# Committee Collaboration Network Construction and Visualization

This notebook demonstrates the process to construct Committee Collaboration Network and generate interactive visualizations saved as HTML files. 

## Import Libraries

First, we import the necessary libraries for data manipulation and visualization.

In [180]:
import pandas as pd
import networkx as nx
import matplotlib.pyplot as plt
import re
from pyvis.network import Network
import numpy as np
from itertools import combinations
from collections import Counter

## Load Data

In [181]:
congression_num = 108
bills_df = pd.read_csv("../../data/preprocessed/preprocessed_dataset.csv")
bills_df = bills_df[bills_df['congress'] == congression_num]

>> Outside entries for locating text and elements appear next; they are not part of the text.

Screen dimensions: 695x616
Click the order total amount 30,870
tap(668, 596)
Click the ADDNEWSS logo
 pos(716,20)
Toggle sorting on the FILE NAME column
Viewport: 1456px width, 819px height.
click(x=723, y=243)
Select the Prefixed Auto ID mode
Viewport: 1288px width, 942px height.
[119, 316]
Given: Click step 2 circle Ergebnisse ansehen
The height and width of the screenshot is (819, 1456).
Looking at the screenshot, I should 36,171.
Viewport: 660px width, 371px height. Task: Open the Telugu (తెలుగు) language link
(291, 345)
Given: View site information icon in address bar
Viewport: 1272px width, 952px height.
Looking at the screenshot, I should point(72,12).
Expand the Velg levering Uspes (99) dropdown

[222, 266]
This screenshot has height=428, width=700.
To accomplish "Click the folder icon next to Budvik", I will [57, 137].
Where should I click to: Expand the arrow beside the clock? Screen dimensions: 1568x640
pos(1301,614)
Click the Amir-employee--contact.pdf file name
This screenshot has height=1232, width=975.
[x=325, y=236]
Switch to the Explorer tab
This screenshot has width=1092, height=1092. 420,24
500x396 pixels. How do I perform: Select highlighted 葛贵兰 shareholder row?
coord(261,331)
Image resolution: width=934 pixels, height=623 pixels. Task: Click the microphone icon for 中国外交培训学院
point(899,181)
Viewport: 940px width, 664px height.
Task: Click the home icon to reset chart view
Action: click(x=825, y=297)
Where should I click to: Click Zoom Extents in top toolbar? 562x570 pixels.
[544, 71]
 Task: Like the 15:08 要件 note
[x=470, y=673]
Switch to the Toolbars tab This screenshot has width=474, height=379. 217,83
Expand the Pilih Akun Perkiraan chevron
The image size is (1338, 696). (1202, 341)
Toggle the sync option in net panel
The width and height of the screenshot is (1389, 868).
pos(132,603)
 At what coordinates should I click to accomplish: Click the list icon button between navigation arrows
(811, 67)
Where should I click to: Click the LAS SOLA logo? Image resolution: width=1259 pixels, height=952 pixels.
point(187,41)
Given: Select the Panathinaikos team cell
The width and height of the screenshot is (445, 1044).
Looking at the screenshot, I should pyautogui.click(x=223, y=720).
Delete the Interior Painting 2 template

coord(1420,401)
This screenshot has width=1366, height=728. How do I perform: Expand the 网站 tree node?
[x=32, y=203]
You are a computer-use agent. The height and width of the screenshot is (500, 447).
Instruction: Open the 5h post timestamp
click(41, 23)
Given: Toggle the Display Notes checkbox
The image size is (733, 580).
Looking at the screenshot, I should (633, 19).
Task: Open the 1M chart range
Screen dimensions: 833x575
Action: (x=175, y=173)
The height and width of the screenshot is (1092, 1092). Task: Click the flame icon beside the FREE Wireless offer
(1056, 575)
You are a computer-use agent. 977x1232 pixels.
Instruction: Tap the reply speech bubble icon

## Convert Committee String to List Format

In [182]:
def convert_string_to_list(array_string):
    array_string = str(array_string)
    if isinstance(array_string, float) and pd.isna(array_string):
        return array_string
    # Use regex to find patterns between single or double quotes
    pattern = re.compile(r'["\'](.*?)["\']')
    elements = pattern.findall(array_string)
    # Strip any extraneous spaces or characters
    elements = [element.strip() for element in elements]
    return elements

# Extract subjects
bills_df['committees'] = bills_df['committees'].apply(lambda x: convert_string_to_list(x))

bills_df.head(100)


Unnamed: 0,id,committees,congress,bill_type,bill_number,bill_version,title,text_length,policy_area,legislative_subjects
0,108hconres530ih,[Foreign Affairs Committee],108.0,House Concurrent Resolution,530.0,Introduced (House),Encouraging The Former Yugoslav Republic of Ma...,538.0,International Affairs,"['Europe', 'Greece', 'Macedonia', 'Names', 'Tr..."
1,108hconres407ih,"[Judiciary Committee, Armed Services Committee]",108.0,House Concurrent Resolution,407.0,Introduced (House),Saluting the life and courage of the late Comm...,617.0,Commemorations,"['Aggression', 'Armed Forces and National Secu..."
2,108hconres441ih,[Energy and Commerce Committee],108.0,House Concurrent Resolution,441.0,Introduced (House),Recognizing the essential role of nuclear powe...,354.0,Energy,"['Energy policy', 'Energy security', 'Environm..."
3,108hconres428ih,"[Armed Services Committee, Transportation and ...",108.0,House Concurrent Resolution,428.0,Introduced (House),Recommending that Congress not provide funds f...,790.0,Armed Forces and National Security,"['Appropriations', 'Ballistic missile defenses..."
4,108hconres426ih,[Foreign Affairs Committee],108.0,House Concurrent Resolution,426.0,Introduced (House),Supporting the goals and ideals of Taiwanese-A...,308.0,International Affairs,"['Asian American ethnic groups', 'Commemoratio..."
...,...,...,...,...,...,...,...,...,...,...
95,108hconres457ih,[Judiciary Committee],108.0,House Concurrent Resolution,457.0,Introduced (House),Expressing the sense of Congress with respect ...,532.0,Crime and Law Enforcement,"['Civil Rights and Liberties, Minority Issues'..."
96,108hconres416ih,[Agriculture Committee],108.0,House Concurrent Resolution,416.0,Introduced (House),Designating a week as Extension Living Well Week.,713.0,Commemorations,"['Agricultural extension work', 'Agriculture a..."
97,108hconres501ih,[Education and the Workforce Committee],108.0,House Concurrent Resolution,501.0,Introduced (House),"Honoring the life and work of Duke Ellington, ...",344.0,Commemorations,"['Anniversaries', 'Arts, Culture, Religion', '..."
98,108hconres460ih,"[Foreign Relations Committee, Foreign Affairs ...",108.0,House Concurrent Resolution,460.0,Introduced (House),Regarding the security of Israel and the princ...,525.0,International Affairs,"['Arab-Israeli conflict', 'Armed Forces and Na..."


In [183]:
# Flatten the list of subjects, ignoring NaN values
all_committees = [committee for sublist in bills_df['committees'] if isinstance(sublist, list) for committee in sublist]
all_committees = list(filter(None, all_committees))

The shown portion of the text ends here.